“Linespeople must not be replaced by Hawk-Eye Live, they’re part of the show”
In episode # 26 of Match Points host Josh Cohen asks our all-star panel about the adoption of electronic line-calling. Marion Bartoli, Ben Rothenberg and Simon Cambers provide their forthright responses on the topic
In recent months, tennis tournaments have rapidly adopted the live electronic line-calling system. While that may have come as a blessing for the players who prefer the accuracy of the electronic calls, it has also come with a downside – an increased cost for tournaments and the loss of jobs for linespersons on the tennis tour.
“People want to see players handling pressure, and to see them going crazy occasionally” – Rothenberg
In the latest episode of Match Points, journalist Ben Rothenberg claims that fans would miss the friction that comes with controversial line calls and cited John McEnroe’s frequent outbursts to illustrate his point.
“John McEnroe, years later, named his book – not “I’m a Wimbledon champion” – he named it after complaining at a chair umpire – “You Cannot Be Serious”. Those are iconic moments for the sport,” he says.
“I know it relaxes pressure on the players and makes them feel more relaxed, and at ease, and I don’t think that’s necessarily a good thing for viewers. I think people want to see players handling pressure, and to see them suffer and going crazy occasionally. I think that’s a positive thing.”
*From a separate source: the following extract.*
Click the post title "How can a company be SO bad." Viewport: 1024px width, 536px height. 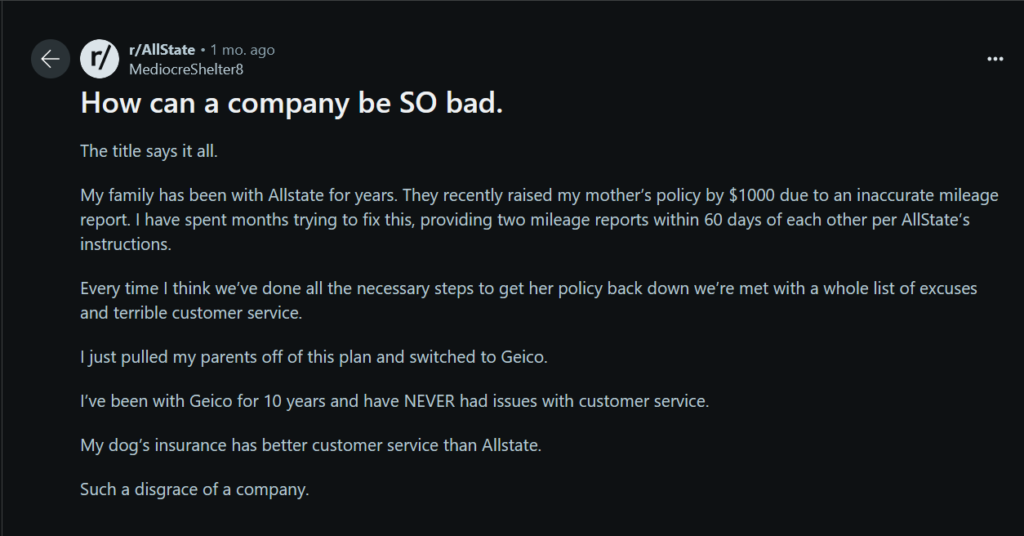tap(291, 103)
Bartoli: “Sometimes, you feel like you have been robbed and it’s very difficult to bounce back from that”
As a former player, Bartoli says she knows how maddening the experience of a bad call by an official can be, especially on clay where a visible ball mark can only add to a player’s frustration when they think they have been hard done by.
“From a player point of view, of course, you love the live Hawk-Eye all the time and constantly, and specially on clay as well, because we had SO much debate,” she says. “And I’ve been on the court myself and the umpire coming down, and he’s trying to sort of draw the end of the mark and you don’t agree with him. You feel like you have been robbed or the point should be yours, and it’s very difficult to bounce back from that. Honestly, we have seen it with Viktor Troicki, very famously in Rome, taking the camera out of the cameraman and going in into the mark and filming it himself.”
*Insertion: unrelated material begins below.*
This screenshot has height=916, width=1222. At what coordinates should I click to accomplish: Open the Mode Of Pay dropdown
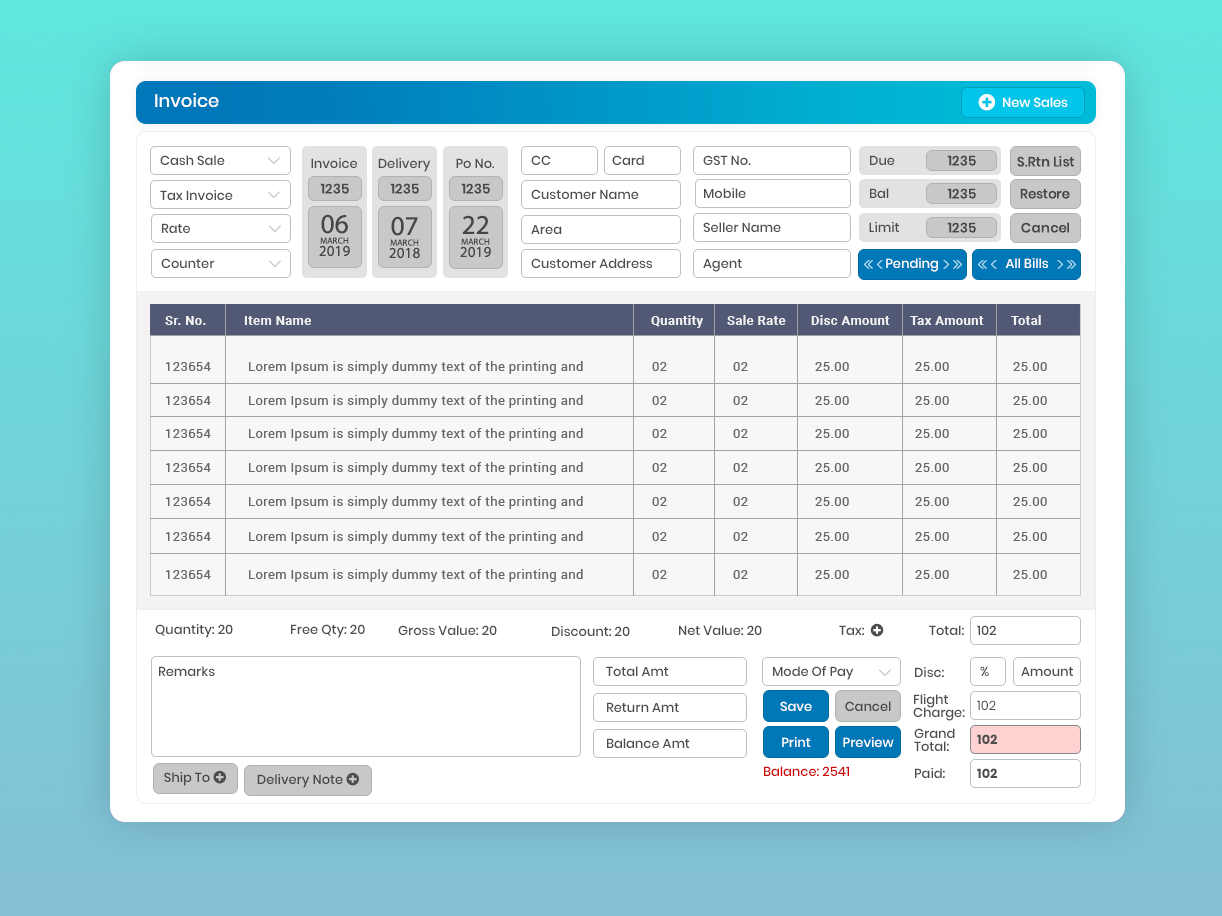point(830,671)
Cambers: “The tournaments in general can’t afford it”
Cambers says moving to an all-electronic Tour would not be wise simply because all tournament cannot afford it despite the obvious benefits for the players.
“From a player’s point of view, I can totally understand why they love it, because you don’t have to stop ever for a point. If there’s a call you think it’s out, you just carry on playing, because you know it’s fine. But also, I think having Hawk-Eye Live takes a little bit of the friction out of the game, which people love – the arguing, even the current challenge system with three challenges per set is good for that. So. I think no, because the tournaments in general can’t afford it.”